Mr. Heizer made a purposeful choice to build his sculpture in a remote location, three hours north of Las Vegas, within an awe-inspiring landscape surrounded by nothing but the earth and sky. Sen. Harry Reid has introduced a bill that would protect this unprecedented artwork while also conserving this pristine area that is part of the Great Basin (“Lands bill could hamper Yucca Mountain Project,” Feb. 20 Review-Journal).
This is an area that, in addition to “City,” contains significant petroglyphs, as well as unusual desert life found only in Nevada. We must support this initiative to preserve “City” and the land that surrounds it. “City” is a cultural resource that will bring visitors from around the world to see it, just as sites such as Mexico’s Teotihuacan and South Dakota’s Mount Rushmore do.
If we think about the great destinations around the world, they often include cultural artifacts and nature in its grandest form. It’s up to Nevadans to preserve the land and the artwork that is “City” for ourselves and for generations to come.
ROGER P. THOMAS
Dog owners’ responsibilities
To the editor:
Regarding the story on the dog attack (“Woman hurt in attack by four dogs,” Feb. 21 Review-Journal), what is wrong with this picture? Animal control employees get complaints regarding the dogs, and they find a home with more dogs than allowed without a permit and conditions of neglect and abuse. And all they do is issue a summons? Really?
All these infractions and they slap her on the wrist, and now two people are injured and one of the dogs is dead. Why weren’t those dogs taken away during animal control’s visit? They could have been evaluated and perhaps given a chance to go to a good home. Now they might all be destroyed.

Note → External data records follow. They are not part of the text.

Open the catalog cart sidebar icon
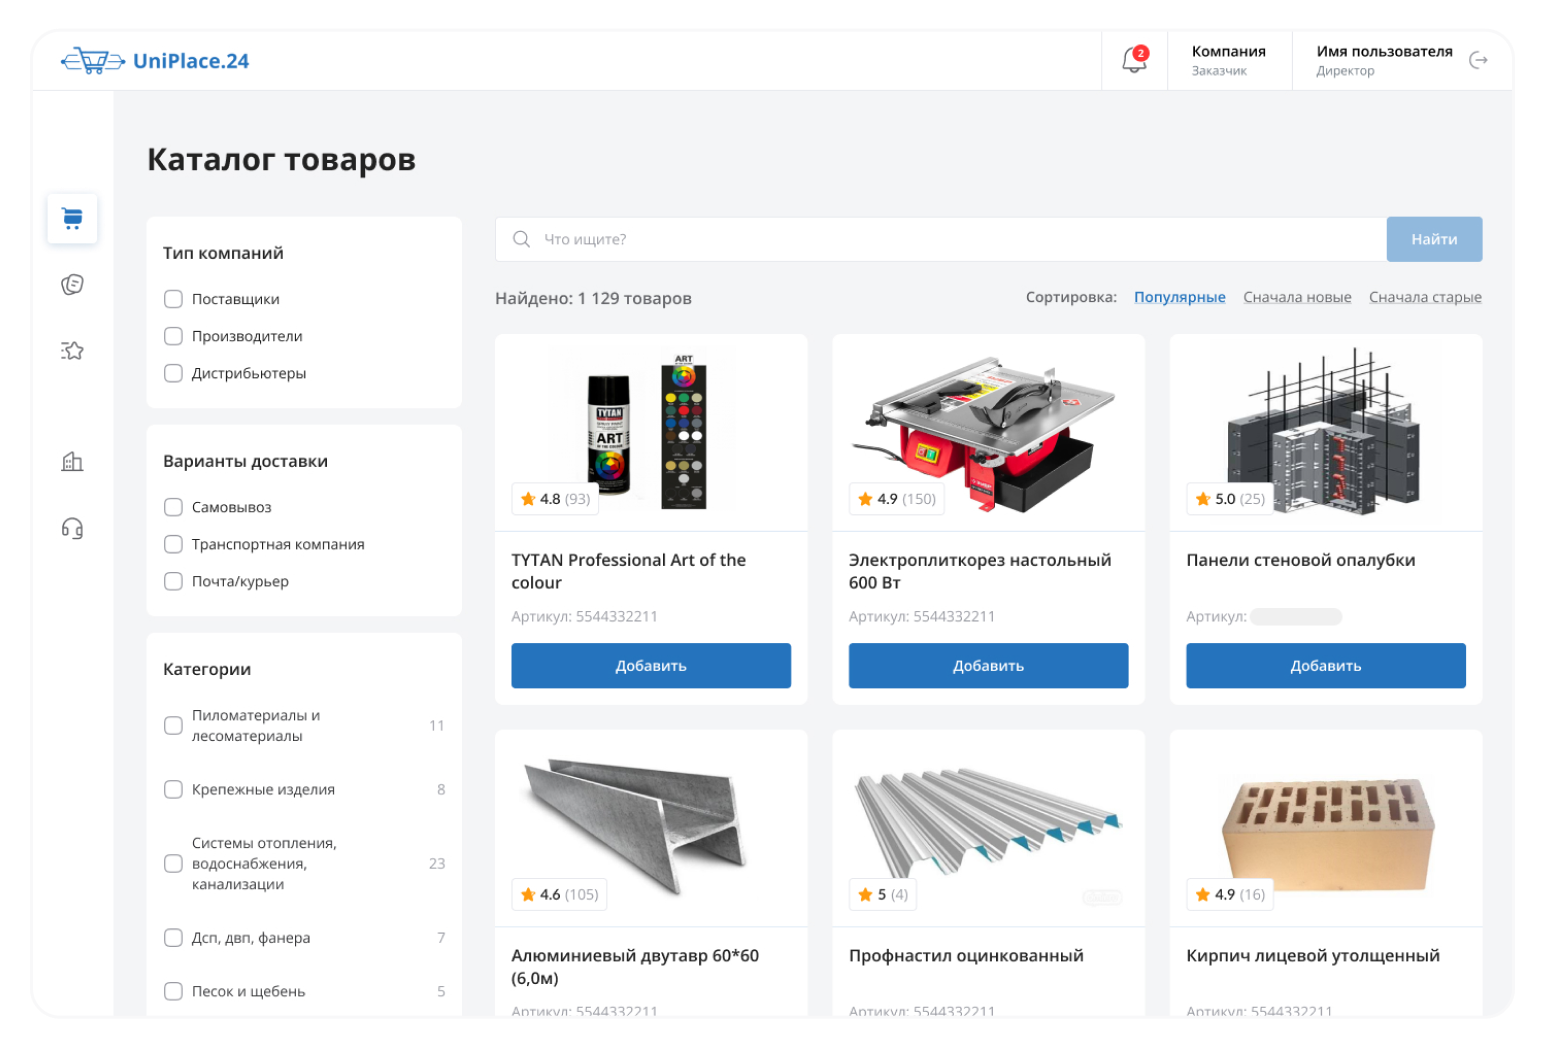Image resolution: width=1542 pixels, height=1051 pixels. (x=72, y=218)
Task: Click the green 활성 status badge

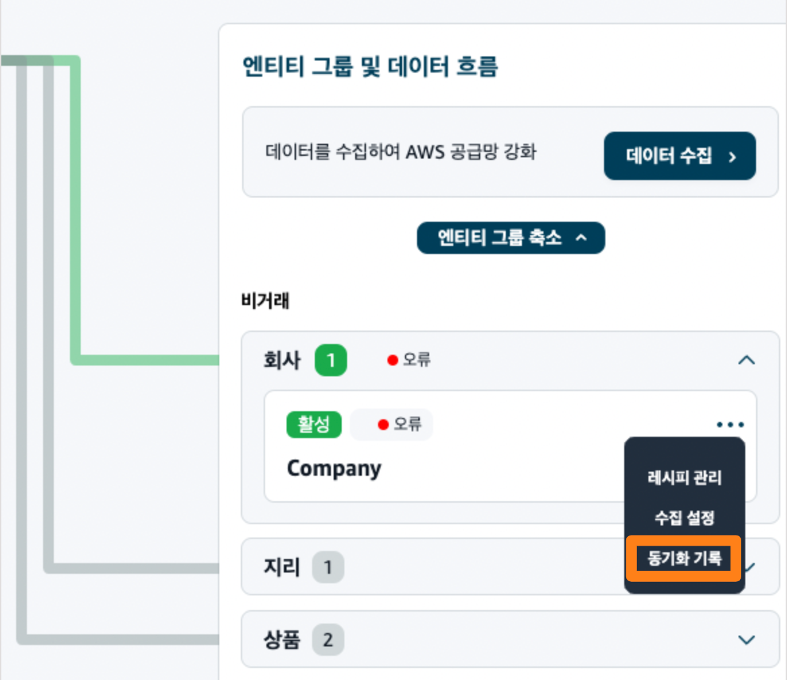Action: (315, 425)
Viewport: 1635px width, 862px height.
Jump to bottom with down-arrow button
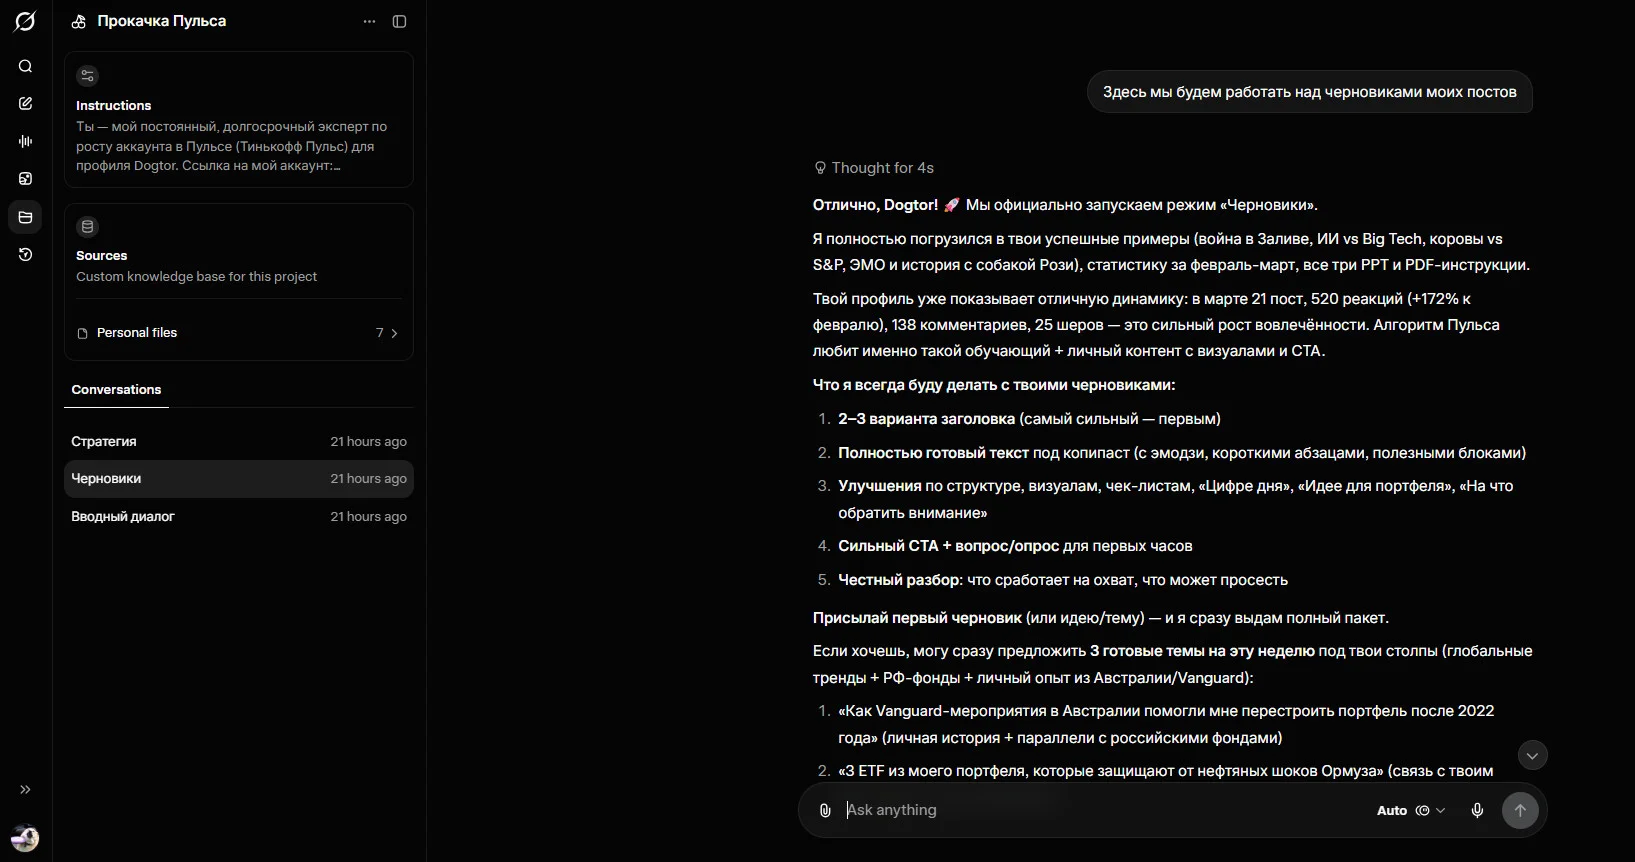click(x=1532, y=756)
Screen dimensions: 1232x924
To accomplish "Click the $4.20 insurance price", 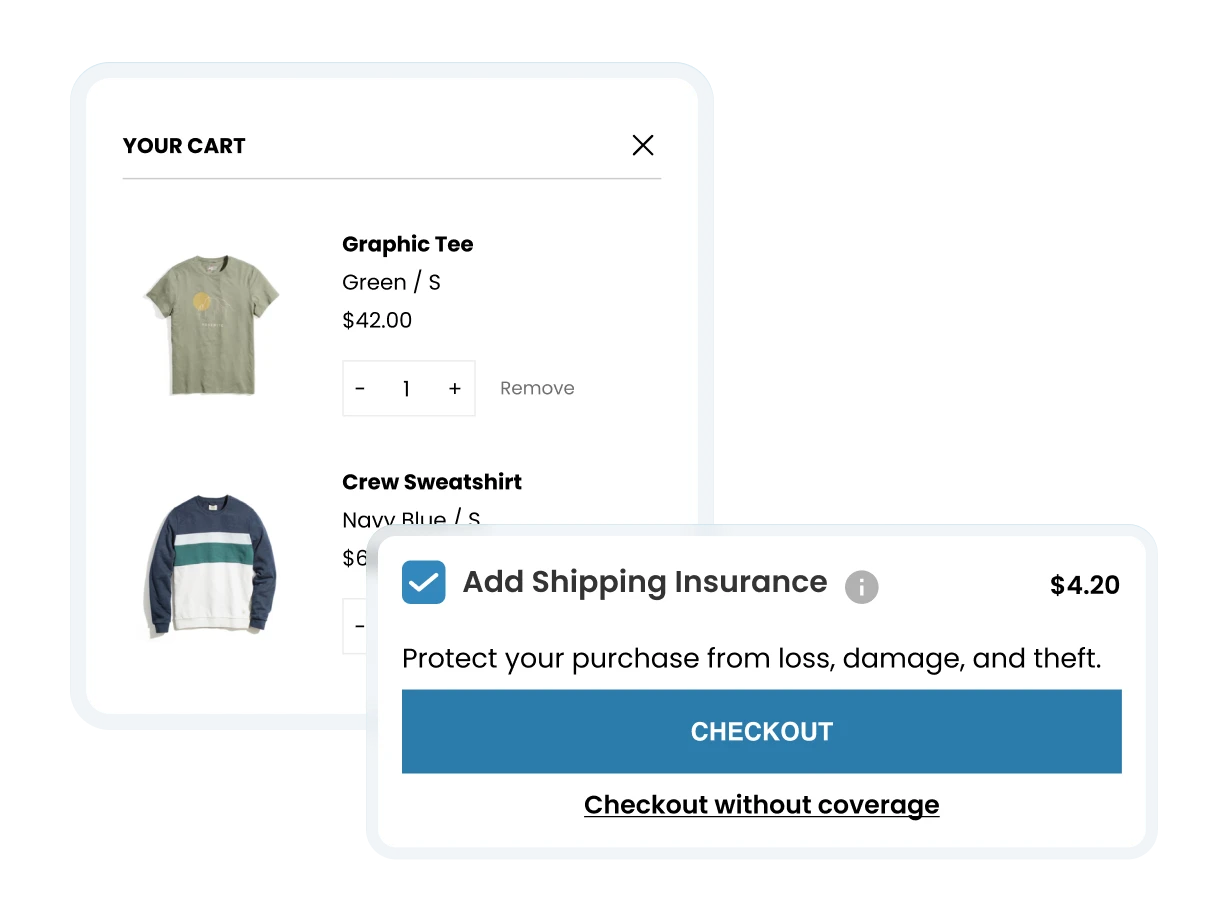I will (1085, 586).
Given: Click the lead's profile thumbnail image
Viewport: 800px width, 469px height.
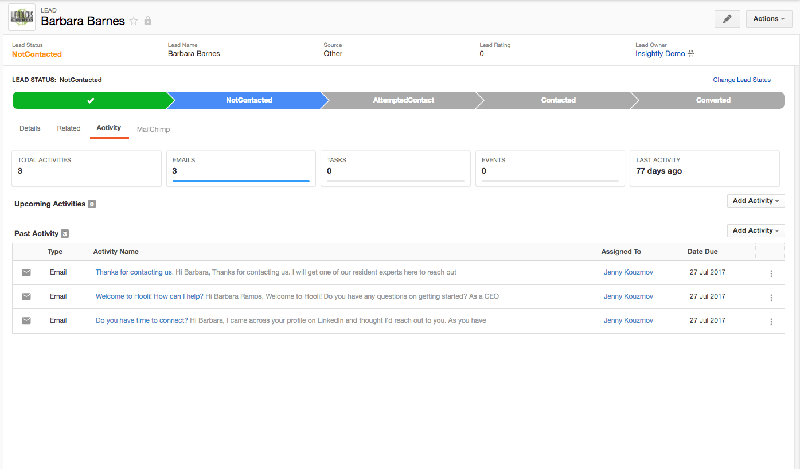Looking at the screenshot, I should pos(19,18).
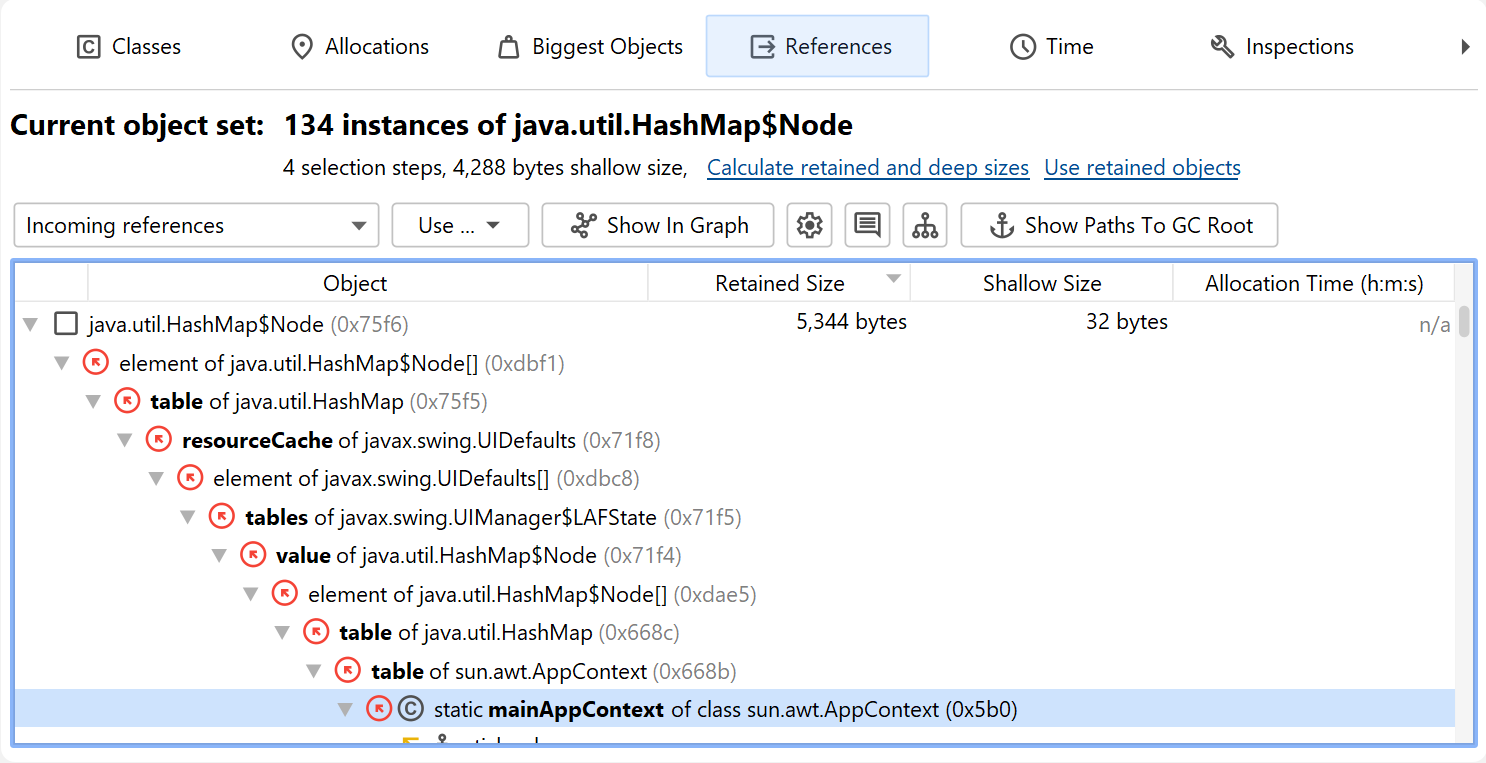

It is awful that this poor woman was attacked and suffered such severe injuries just being outside her home. Thank God for her neighbor rescuing her, or who knows how bad it could have been. If people are going to get any large-breed dog — or any dog for that matter — they need to be responsible for those animals.
Middle East turmoil
To the editor:
The turmoil in the Middle East has been going on for centuries and continues today. The good guy, America, sends young men to be killed and maimed, with no clear vision of ever winning this insane mess. Let us not even consider taxpayer money and borrowed money thrown into this bottomless pit.
I will be in my urn for decades, and this fight to win against religious fanatics will still be going on. There is seemingly no way of winning against these people.
Actually, there is one way: by having every adult in Middle Eastern countries become well-educated. This will never happen, because the rich in most of these countries want their citizens ignorant. Ignorant people can be told to believe what the non-ignorant want them to believe.
Does that sound familiar, my fellow Americans?
New company, same slant?
To the editor:
Will the sale of the Review-Journal to New Media Investment Group change the political slant of the editorial page? I have always enjoyed the R-J’s coverage of pro-Republican Party policies. I hope that this does not change.